***** GIVEN DATA
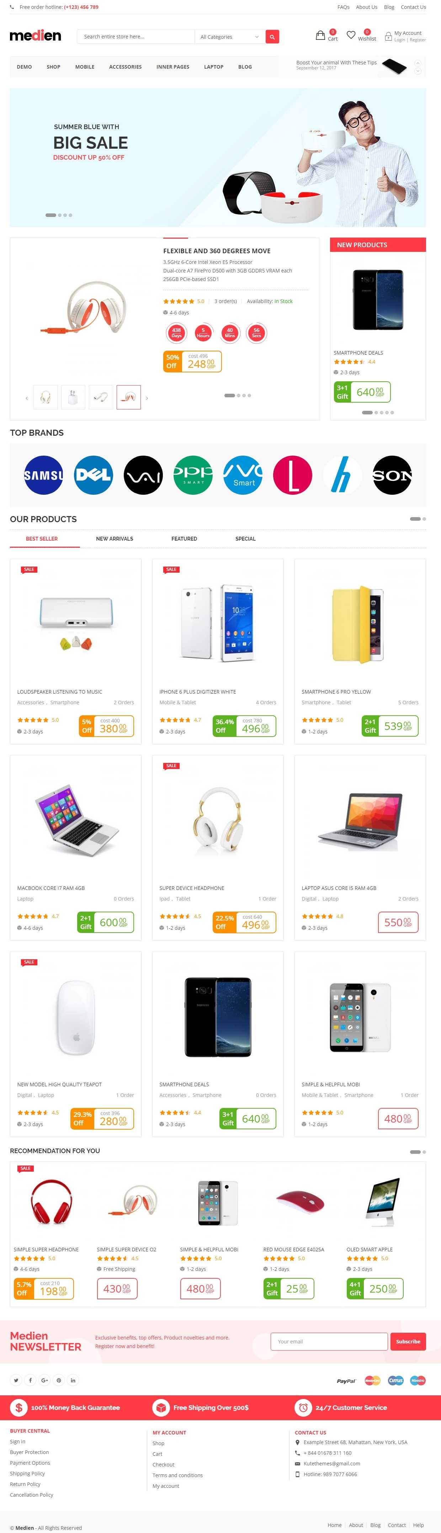This screenshot has height=1533, width=441.
Task: Open the Wishlist heart icon
Action: (x=351, y=35)
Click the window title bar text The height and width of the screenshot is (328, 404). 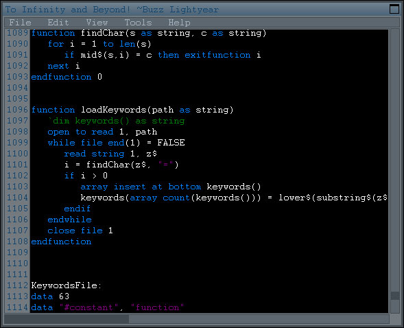(x=112, y=10)
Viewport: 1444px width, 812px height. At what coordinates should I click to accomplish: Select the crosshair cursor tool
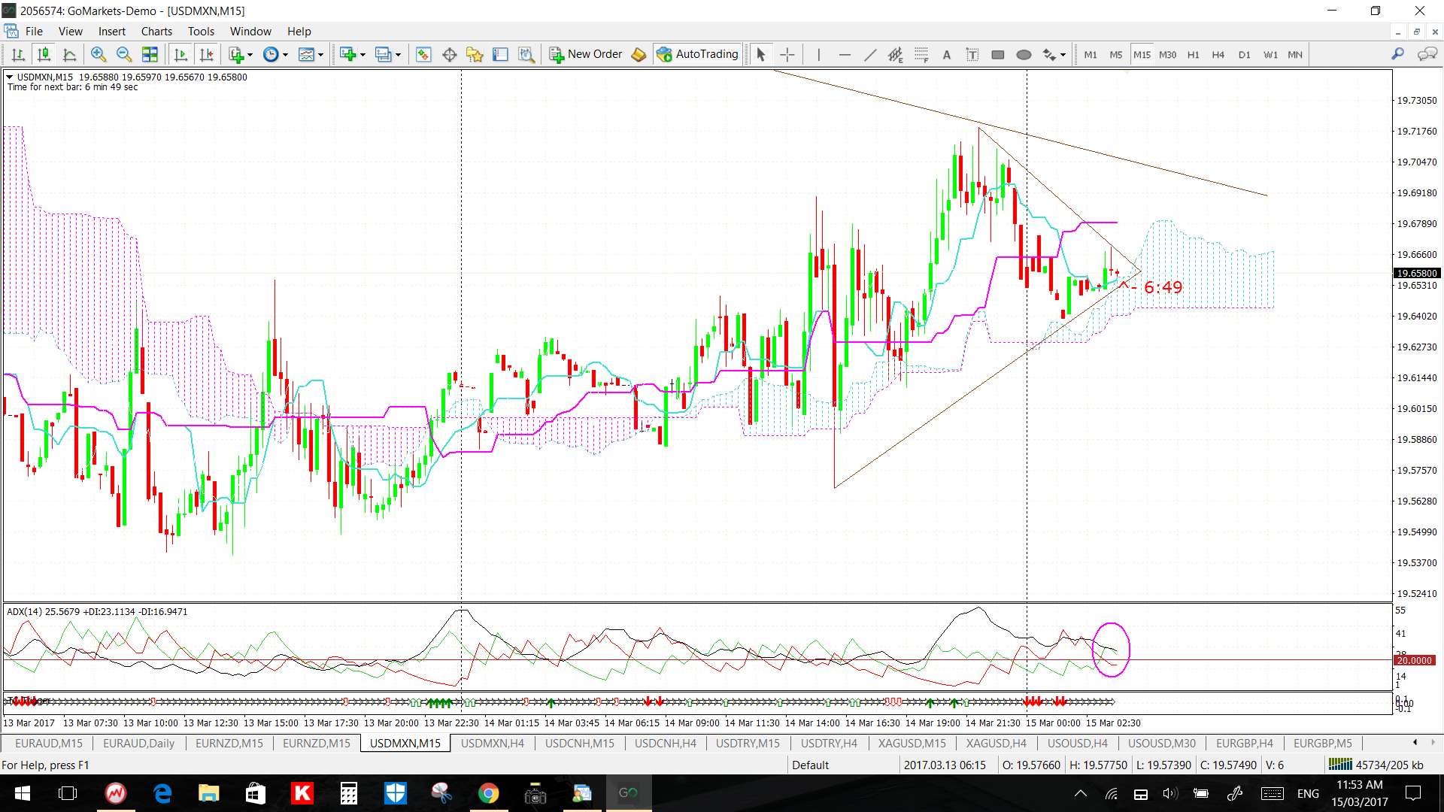pyautogui.click(x=787, y=54)
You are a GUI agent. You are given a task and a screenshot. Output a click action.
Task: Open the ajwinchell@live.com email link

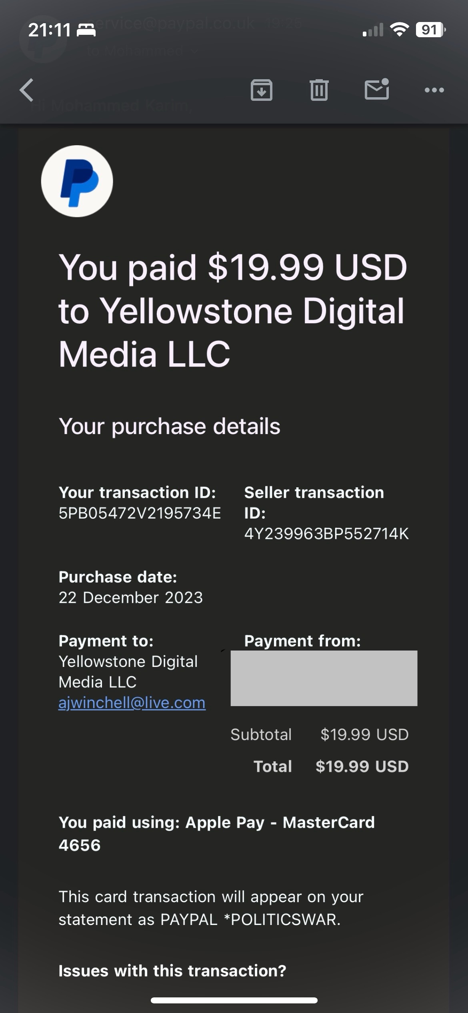[x=132, y=703]
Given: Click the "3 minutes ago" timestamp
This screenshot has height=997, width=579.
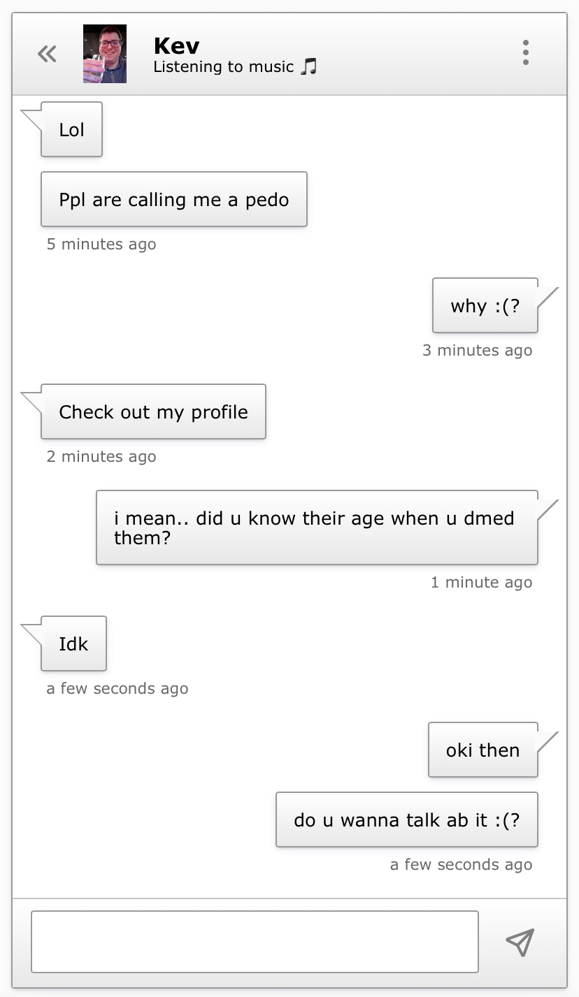Looking at the screenshot, I should click(478, 350).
**********
» **THE REQUEST**:
Rewrite the rows from the line with "You are a GUI" through the end of the rows, putting "time label" in place of "timestamp" and keeping everything else the same. Leave the pictures out of your answer.

» **RESPONSE TO THE EXERCISE**:
You are a GUI agent. You are given a task and a screenshot. Output a click action.
Task: Open the ajwinchell@live.com email link

[x=132, y=703]
Given: Click the "3 minutes ago" time label
This screenshot has height=997, width=579.
Looking at the screenshot, I should click(478, 350).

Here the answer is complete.